Was alles, könnte man aus unsern Tagen hinzufügen, wäre
Millionen Menschen, ja Europa und der Welt erspart geblieben,
wenn die Serben die Schlacht auf dem Amselfeld und die Türkenherrschaft
vergessen (oder jedenfalls nicht so verdammt lebendig
erinnert) hätten - um von kurzfristigeren Erinnerungen
an das, was im 20. Jahrhundert zwischen Serben und Kroaten
geschah, zu schweigen.
Genug der Beispiele, fürs erste. Gegenbeispiele habe ich nur
in der Geschichte der Juden gefunden, unter denen vom Deuteronomion
bis in unsere Tage ständig und intensiv das Gebot der
Erinnerung eingeschärft worden ist. »Hüte dich, daß du nicht des
Herrn vergessest, der Dich aus ägyptenland, aus dem Diensthaus
geführt hat.« Aber auch das Schlimme soll erinnert werden, sowohl
das erlittene - »Gedenke, was dir die Amalekiter taten auf
dem Wege, da ihr aus ägypten zoget« - wie das selbst angerichtete:
»Gedenke und vergiß nicht, wie du den Herrn, Deinen Gott,
erzürntest in der Wüste!«
Eindringlich wird gemahnt: »Denk an die Tage der Vergangenheit
«, »... frage deinen Vater, der wird dir's verkündigen, deine
ältesten, die werden dir's sagen.« 169mal begegnet das Wort zachar
(erinnern) in seinen verschiedenen Formen in der Bibel.

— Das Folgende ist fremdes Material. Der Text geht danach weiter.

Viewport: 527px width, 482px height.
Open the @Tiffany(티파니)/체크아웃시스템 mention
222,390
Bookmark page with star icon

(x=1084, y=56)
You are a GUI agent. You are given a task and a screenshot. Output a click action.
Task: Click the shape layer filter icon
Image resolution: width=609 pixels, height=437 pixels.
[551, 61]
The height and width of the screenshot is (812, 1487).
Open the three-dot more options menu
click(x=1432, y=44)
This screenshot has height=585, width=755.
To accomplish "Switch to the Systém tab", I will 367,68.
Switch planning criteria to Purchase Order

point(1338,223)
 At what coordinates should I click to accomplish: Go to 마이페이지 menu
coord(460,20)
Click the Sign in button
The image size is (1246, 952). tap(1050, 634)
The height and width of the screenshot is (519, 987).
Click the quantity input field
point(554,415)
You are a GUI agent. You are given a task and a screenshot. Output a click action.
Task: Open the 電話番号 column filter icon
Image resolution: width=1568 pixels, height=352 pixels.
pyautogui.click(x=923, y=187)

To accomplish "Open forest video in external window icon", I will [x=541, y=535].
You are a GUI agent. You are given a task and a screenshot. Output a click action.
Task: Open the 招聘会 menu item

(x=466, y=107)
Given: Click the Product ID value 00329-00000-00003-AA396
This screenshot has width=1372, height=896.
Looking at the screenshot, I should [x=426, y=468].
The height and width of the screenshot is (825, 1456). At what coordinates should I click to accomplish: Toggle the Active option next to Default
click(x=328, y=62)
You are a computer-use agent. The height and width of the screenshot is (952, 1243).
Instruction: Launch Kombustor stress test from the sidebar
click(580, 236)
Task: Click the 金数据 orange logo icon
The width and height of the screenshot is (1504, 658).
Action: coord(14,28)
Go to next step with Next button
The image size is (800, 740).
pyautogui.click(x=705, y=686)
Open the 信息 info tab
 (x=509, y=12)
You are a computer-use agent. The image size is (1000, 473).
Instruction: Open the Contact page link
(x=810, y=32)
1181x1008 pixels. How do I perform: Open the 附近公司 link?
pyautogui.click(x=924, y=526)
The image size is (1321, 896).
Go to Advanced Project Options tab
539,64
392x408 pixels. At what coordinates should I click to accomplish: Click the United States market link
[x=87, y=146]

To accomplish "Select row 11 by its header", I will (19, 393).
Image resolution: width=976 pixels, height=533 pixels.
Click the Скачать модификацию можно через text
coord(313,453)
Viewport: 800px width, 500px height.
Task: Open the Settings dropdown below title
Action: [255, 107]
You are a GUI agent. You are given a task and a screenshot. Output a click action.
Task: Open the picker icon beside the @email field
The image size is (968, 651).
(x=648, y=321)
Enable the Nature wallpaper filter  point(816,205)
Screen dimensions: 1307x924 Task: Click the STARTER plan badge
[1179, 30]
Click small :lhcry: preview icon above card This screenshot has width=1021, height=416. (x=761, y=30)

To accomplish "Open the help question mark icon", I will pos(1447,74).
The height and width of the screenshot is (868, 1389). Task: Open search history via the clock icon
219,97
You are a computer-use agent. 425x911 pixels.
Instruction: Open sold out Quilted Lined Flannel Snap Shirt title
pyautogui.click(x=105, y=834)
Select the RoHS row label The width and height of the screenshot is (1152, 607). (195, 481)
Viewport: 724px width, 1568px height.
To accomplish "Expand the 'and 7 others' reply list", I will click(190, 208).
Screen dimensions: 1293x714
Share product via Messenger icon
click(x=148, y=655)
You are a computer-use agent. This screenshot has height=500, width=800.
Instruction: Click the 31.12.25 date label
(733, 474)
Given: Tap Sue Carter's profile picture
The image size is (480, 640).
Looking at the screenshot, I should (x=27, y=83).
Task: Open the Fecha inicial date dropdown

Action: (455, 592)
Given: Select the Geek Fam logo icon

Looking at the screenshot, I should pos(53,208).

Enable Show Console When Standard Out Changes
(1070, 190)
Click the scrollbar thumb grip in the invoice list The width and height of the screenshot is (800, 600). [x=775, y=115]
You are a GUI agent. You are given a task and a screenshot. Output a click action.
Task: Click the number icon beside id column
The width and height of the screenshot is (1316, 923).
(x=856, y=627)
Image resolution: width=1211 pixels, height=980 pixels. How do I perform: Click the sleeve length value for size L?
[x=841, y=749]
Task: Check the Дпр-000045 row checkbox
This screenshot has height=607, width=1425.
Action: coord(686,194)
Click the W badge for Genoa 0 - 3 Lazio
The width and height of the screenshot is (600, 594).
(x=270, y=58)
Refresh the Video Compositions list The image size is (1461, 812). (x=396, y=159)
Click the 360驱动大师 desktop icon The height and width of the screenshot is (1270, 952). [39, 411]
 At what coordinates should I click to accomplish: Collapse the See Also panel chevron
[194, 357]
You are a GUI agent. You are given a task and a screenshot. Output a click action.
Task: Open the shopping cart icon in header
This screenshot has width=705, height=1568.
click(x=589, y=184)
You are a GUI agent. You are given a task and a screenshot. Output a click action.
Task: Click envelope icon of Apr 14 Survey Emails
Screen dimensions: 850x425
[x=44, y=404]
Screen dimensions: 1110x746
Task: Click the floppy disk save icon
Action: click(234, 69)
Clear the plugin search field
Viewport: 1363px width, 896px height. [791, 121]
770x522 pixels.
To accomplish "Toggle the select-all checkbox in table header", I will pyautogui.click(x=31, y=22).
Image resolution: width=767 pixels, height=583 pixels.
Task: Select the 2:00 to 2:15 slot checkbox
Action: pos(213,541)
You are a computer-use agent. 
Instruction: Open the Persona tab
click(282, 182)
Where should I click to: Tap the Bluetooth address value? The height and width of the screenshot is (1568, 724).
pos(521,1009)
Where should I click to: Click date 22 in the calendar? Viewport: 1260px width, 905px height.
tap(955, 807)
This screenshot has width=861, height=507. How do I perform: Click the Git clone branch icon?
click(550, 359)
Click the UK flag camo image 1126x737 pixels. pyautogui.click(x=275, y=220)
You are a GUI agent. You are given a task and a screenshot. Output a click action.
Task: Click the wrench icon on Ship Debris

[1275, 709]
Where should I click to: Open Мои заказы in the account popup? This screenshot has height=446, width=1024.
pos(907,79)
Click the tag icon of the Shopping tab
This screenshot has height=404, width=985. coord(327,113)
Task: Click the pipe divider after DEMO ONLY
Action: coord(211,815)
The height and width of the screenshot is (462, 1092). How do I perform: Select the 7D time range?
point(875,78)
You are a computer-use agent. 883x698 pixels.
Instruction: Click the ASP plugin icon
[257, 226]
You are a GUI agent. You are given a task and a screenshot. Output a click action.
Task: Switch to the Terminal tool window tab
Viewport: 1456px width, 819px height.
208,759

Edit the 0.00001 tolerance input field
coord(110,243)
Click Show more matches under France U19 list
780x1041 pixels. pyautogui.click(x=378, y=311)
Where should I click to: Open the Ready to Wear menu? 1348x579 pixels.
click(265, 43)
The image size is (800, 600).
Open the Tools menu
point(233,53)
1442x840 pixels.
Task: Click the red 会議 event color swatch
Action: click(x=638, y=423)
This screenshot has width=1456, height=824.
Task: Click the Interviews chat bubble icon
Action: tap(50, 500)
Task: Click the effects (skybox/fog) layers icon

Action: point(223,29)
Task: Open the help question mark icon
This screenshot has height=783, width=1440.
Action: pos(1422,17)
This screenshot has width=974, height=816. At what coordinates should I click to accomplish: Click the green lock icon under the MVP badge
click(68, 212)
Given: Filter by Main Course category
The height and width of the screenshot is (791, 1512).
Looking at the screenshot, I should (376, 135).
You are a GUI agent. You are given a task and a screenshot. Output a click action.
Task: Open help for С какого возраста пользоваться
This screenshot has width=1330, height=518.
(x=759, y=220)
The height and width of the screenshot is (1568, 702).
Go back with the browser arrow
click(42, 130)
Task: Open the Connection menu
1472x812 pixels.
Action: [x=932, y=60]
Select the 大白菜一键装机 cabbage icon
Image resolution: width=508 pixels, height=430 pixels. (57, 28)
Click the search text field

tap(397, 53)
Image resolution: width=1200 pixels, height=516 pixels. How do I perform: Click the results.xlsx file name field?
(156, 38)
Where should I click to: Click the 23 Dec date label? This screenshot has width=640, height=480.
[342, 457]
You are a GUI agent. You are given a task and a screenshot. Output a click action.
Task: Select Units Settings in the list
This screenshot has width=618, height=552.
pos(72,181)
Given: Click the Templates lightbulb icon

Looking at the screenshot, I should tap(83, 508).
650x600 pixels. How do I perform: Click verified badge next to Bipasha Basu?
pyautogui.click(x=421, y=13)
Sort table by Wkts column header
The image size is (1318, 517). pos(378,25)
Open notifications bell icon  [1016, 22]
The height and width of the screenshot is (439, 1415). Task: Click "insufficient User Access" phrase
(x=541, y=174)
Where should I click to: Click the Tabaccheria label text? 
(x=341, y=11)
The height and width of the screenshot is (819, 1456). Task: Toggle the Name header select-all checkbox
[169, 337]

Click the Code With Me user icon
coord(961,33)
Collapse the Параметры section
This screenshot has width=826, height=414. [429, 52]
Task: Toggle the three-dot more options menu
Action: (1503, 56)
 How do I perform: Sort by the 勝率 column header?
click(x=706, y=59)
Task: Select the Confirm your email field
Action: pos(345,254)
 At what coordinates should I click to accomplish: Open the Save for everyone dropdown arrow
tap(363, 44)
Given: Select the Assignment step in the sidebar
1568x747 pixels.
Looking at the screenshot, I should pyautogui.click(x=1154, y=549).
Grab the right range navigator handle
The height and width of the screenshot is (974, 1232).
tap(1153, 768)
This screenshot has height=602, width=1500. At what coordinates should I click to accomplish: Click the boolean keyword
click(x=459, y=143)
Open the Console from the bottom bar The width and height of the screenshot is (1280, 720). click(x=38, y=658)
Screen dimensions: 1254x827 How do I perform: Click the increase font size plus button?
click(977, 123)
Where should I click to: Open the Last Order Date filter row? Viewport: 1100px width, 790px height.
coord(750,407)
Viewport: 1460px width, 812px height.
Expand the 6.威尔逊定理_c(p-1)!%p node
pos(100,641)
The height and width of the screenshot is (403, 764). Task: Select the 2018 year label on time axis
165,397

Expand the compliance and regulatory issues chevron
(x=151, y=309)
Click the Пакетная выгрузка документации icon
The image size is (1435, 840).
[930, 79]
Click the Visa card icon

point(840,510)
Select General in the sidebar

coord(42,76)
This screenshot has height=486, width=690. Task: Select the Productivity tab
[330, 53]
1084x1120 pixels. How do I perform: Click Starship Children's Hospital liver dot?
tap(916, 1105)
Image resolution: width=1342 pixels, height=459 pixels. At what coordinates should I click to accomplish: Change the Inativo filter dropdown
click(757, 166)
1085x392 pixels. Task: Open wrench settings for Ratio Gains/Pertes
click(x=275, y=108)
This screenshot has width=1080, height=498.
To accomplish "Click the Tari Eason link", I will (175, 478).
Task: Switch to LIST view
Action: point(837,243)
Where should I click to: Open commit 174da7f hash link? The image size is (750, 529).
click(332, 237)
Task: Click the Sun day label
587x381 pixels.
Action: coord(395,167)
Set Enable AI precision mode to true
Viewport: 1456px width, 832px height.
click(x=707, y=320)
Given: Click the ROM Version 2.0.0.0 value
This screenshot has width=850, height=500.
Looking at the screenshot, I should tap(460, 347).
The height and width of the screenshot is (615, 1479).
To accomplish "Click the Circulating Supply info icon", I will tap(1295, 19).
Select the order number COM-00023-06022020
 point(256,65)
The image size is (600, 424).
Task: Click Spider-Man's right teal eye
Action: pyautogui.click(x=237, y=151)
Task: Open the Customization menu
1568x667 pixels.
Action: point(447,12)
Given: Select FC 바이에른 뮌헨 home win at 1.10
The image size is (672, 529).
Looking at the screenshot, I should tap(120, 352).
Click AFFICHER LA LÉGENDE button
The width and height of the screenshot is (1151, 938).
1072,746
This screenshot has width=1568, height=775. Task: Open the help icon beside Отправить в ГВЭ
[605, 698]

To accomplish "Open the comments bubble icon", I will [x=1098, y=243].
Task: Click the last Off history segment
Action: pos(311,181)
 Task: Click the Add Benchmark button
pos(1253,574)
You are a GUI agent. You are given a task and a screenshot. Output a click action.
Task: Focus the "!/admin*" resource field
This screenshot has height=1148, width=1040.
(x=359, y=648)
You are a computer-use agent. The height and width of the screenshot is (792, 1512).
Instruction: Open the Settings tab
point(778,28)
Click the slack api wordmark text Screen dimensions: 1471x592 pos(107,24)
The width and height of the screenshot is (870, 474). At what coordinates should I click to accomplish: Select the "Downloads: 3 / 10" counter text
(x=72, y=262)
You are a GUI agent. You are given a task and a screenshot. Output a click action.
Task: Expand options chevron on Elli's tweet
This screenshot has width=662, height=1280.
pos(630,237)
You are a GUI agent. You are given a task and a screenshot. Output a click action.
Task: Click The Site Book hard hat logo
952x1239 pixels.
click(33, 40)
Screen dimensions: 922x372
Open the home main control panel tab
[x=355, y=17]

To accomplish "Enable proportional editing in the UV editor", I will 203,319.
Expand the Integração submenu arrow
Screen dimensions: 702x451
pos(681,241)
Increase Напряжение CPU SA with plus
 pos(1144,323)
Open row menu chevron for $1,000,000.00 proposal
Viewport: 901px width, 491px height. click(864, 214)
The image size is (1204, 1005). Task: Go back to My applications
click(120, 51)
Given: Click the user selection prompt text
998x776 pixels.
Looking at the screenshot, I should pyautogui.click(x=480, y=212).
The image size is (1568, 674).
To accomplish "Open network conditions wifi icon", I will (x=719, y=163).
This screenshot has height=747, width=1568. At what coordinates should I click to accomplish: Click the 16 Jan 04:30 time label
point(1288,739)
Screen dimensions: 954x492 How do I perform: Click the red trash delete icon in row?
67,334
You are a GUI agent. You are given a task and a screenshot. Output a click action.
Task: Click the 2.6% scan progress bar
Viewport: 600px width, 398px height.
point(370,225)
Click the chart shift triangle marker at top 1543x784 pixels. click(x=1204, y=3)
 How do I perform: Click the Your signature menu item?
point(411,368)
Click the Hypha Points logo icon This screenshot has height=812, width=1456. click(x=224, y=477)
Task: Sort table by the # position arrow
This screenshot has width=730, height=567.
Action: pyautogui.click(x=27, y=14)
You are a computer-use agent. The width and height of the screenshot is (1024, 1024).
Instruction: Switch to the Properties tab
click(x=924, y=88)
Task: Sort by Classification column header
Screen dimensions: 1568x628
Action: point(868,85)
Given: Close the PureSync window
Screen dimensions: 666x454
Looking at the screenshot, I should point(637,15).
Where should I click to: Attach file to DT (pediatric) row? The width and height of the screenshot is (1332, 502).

Erinnerung gehört zum Inhalt fast aller großen Feste, auf denen
sie nicht nur in der Gemeinde, sondern auch am Familientisch
stets neu gehegt und weitergegeben wird. »Das Vergessenwollen
verlängert das Exil, und das Geheimnis der Erlösung heißt Erinnerung
«, sagt jüdische Weisheit. »Nur in Israel, nirgends sonst,
empfindet ein ganzes Volk die Aufforderung, sich zu erinnern,
als religiösen Imperativ.« Das Gedächtnisvolk par excellence hat
Jacques Le Goff die Juden genannt. Elie Wiesel stellt fest: To be a
Jew is to remember.
Dabei steht die Erinnerung an Jahwes Verheißung, an das
Geschenk des Landes, das er den Juden gemacht, an den Bund,
den er mit ihnen geschlossen hat, im Vordergrund. Die Erinnerung
an das Schlimme, das in Mißachtung der göttlichen Gebote
selbstgetane und das erlittene (wenn Jahwes Zorn sie traf),bleibt
eingefangen in seiner Verheißung - bis Auschwitz alle jüdische
Erinnerung vor kaum (oder nicht mehr) lösbare Aufgaben stellt.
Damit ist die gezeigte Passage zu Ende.